----- Provided material -----

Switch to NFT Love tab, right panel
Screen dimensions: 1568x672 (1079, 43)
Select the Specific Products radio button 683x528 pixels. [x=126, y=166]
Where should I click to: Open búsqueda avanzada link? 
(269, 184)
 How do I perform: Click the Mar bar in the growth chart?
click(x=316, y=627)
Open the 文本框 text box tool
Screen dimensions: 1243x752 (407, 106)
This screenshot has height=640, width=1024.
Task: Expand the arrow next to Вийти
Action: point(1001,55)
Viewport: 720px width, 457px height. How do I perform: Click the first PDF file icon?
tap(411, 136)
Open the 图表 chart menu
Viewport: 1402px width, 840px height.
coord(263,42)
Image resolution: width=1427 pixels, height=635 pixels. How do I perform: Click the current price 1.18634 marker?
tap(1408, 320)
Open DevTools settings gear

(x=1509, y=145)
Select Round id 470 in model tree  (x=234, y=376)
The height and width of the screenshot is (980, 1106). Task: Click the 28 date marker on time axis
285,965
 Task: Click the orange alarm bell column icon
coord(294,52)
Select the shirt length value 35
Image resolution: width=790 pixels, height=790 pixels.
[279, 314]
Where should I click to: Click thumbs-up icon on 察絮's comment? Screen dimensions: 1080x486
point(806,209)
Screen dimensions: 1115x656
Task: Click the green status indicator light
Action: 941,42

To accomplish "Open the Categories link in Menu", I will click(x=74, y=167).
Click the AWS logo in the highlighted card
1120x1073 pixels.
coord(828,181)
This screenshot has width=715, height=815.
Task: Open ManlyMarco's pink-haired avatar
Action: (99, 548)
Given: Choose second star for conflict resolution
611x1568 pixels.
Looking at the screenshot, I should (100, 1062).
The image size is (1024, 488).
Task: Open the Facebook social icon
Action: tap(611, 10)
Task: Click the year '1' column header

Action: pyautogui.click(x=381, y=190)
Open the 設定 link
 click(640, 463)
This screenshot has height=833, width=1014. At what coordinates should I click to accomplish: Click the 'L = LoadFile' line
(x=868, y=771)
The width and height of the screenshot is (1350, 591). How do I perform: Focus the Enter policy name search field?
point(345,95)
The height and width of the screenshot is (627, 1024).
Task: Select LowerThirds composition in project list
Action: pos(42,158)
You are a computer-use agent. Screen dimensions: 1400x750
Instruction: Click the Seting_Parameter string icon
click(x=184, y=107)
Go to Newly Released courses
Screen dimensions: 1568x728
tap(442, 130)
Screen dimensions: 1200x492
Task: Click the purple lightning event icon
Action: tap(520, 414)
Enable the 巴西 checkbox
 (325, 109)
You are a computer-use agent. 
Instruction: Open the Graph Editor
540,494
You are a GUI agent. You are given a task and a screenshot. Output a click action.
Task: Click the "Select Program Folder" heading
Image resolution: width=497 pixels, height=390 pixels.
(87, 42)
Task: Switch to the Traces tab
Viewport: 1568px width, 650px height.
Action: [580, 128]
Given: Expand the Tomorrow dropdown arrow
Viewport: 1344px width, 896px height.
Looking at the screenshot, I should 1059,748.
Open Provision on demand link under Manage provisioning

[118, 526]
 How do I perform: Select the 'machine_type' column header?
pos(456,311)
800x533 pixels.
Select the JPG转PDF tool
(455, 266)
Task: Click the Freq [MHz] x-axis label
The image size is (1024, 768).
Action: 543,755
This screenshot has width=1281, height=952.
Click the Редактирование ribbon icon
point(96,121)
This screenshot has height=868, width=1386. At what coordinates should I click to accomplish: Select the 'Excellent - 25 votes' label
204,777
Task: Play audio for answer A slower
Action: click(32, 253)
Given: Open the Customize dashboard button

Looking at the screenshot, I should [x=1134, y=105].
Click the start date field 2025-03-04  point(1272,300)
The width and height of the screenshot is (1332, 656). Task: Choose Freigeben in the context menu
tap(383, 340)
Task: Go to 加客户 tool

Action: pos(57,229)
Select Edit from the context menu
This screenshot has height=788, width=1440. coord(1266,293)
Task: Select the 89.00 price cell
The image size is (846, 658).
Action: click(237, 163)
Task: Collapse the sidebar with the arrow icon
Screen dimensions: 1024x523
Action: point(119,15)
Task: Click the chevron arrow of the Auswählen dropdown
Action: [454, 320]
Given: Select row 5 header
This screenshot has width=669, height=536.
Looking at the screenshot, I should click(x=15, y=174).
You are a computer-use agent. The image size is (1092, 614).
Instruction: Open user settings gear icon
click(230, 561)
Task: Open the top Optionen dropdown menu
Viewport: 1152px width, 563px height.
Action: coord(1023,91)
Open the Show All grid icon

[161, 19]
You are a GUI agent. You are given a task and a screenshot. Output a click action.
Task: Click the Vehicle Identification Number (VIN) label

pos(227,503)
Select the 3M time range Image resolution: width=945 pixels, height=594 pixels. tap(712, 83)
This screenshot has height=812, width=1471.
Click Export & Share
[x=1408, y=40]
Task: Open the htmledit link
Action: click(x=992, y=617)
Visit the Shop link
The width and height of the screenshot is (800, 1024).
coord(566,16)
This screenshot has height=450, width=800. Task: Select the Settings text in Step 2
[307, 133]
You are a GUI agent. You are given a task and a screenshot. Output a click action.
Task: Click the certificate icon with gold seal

-----

### Required action
Please report how many lines of the entries above include "computer". Only the number is wanted.

### Result below
3